I really enjoyed my time in the prayer room this morning. I had to work through several orientation questions in order to prepare for our core apartment group meeting this afternoon. In answering the first question about who I believe I am, I realized that God is not the only person who is defining my identity. My identity is also shaped by what I think God wants from me and how well or poorly I am living up to what I believe are His expectations. I came to the conclusion that though I think that I am loved by God, I don't always feel very sure that he likes me, especially when I don't think that I'm walking in obedience or holiness.
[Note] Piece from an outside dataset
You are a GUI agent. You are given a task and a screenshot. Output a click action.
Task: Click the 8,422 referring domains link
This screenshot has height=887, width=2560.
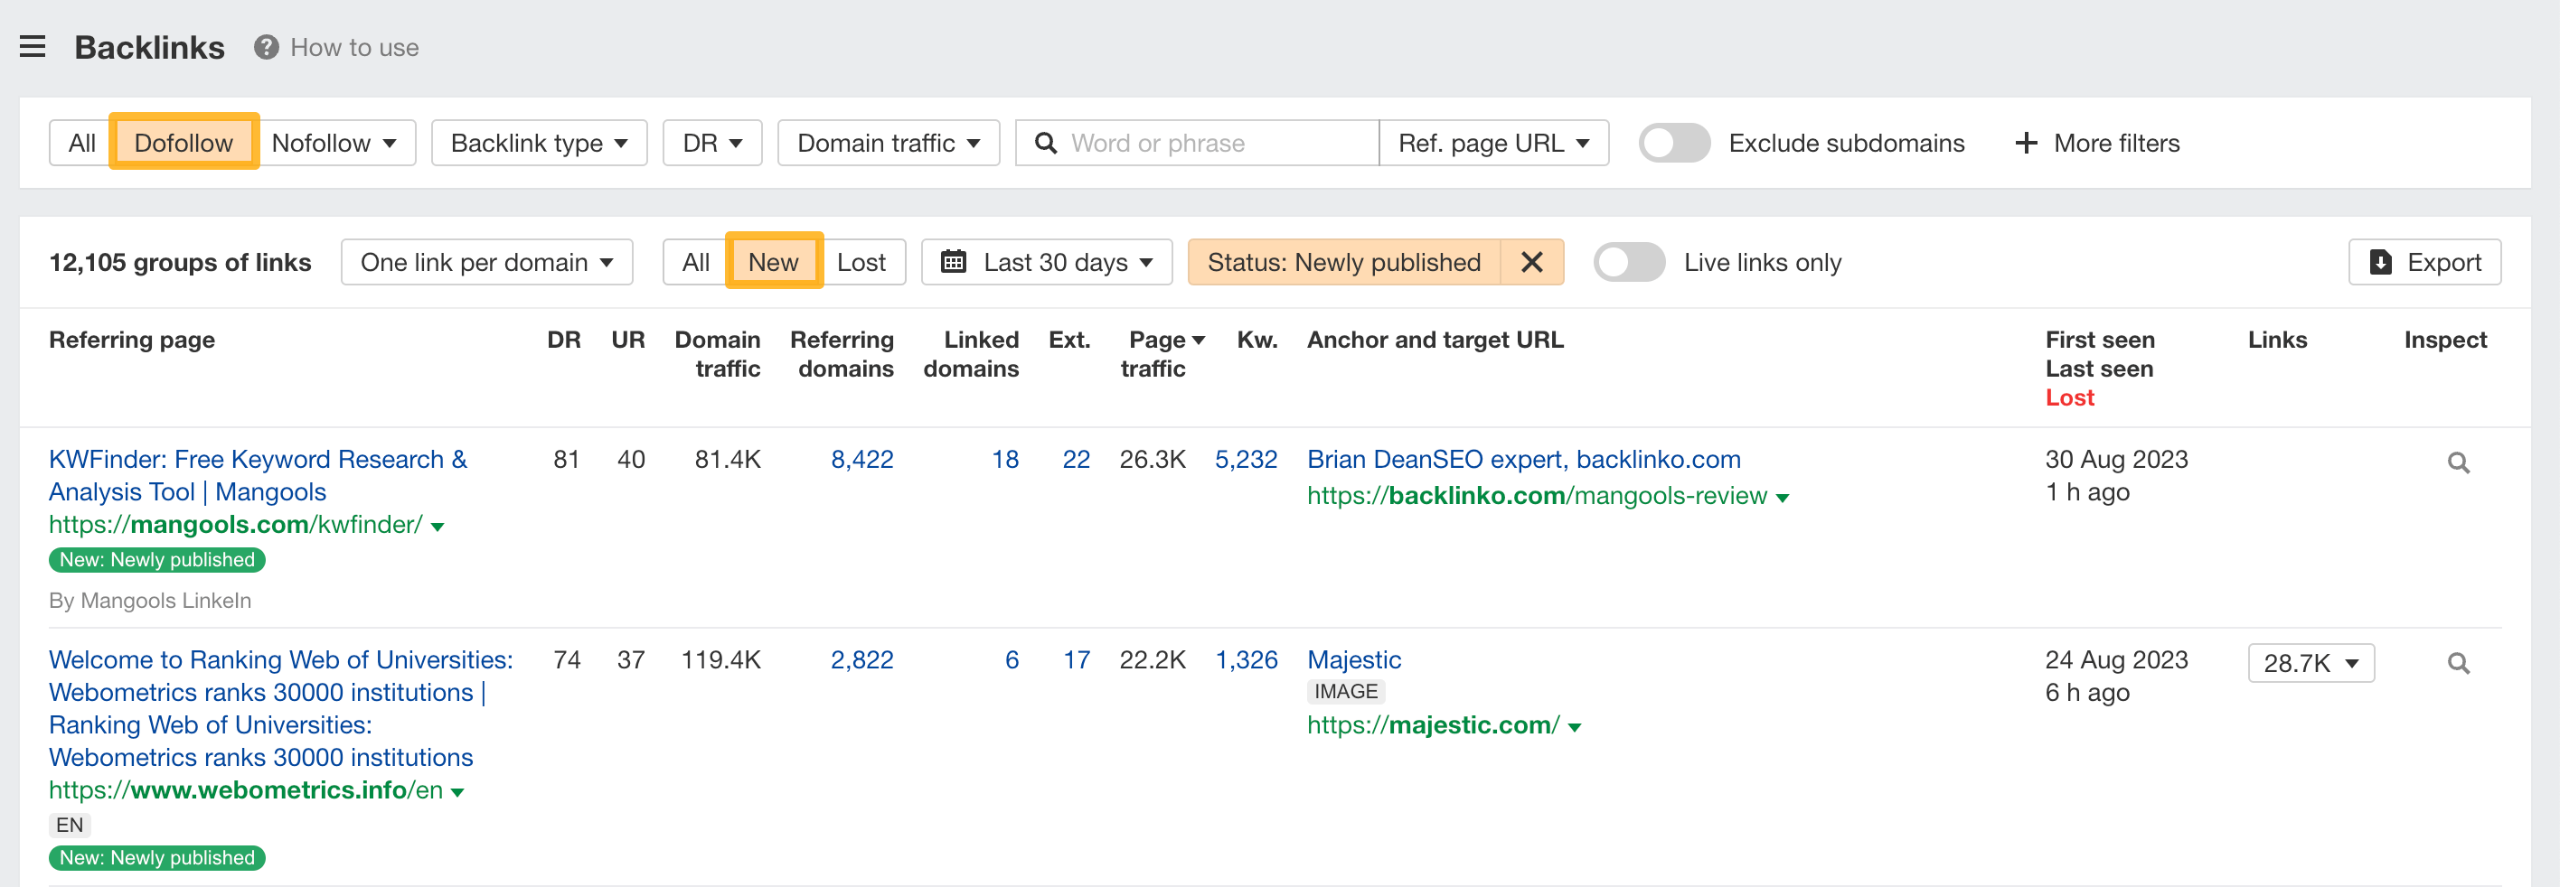click(861, 459)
This process paved the way for me to answer the second question: describe why you believe you are here at IHOP-KC and what you hope to get out of this season. I really want to encounter the love of God and to feel confident that He enjoys me. I want to know God more, as a person, and to allow Him to know me without hiding what I am afraid are undesirable parts of my personality. I want to soak in the warmth of His love and find rest for my weary spirit and freedom from my many fears. I want His thoughts and feelings about me to become the most influential and important in shaping my identity.

My core apartment group is made up of me, my three roommates, and four girls from Track 2 who live in another apartment and our leader Jiun Chern. We each shared our responses to these two questions. It was powerful to hear the testimonies from the Track 2 girls about what God has been doing in their lives. This was also a great opportunity to hear more specifically from my roommates about why they came to FITN and what they are hoping to see God do in the next 3 months. I was able to share with them honestly, even though that can be hard for me, and they were very supportive and encouraging. I think that this will be a great group of women to have around me as I go through the "detox" process that God seems to have started in me since I arrived. It's like all of my fears, the wrong things that I believe about God and all of my weaknesses are rushing to the surface at the same time. I'm thankful for this opportunity to see them, repent, ask for forgiveness and help, but it can feel kind of overwhelming when they come all at once. So, I'm very thankful that I am not alone and that I am surrounded by people who are going through a similar experience.

We finished our day at orientation for the Children's Equipping Center. I will likely be serving there once a week and they are doing some incredible ministry and training with children! Their children are singing apostolic prayers and learning how to listen to the Holy Spirit, interpret dreams and pray prophetically. So, I think that it would be a wonderful opportunity for me to complete service hours there. Hopefully, I can learn tons of stuff that we can replicate at R2HOP!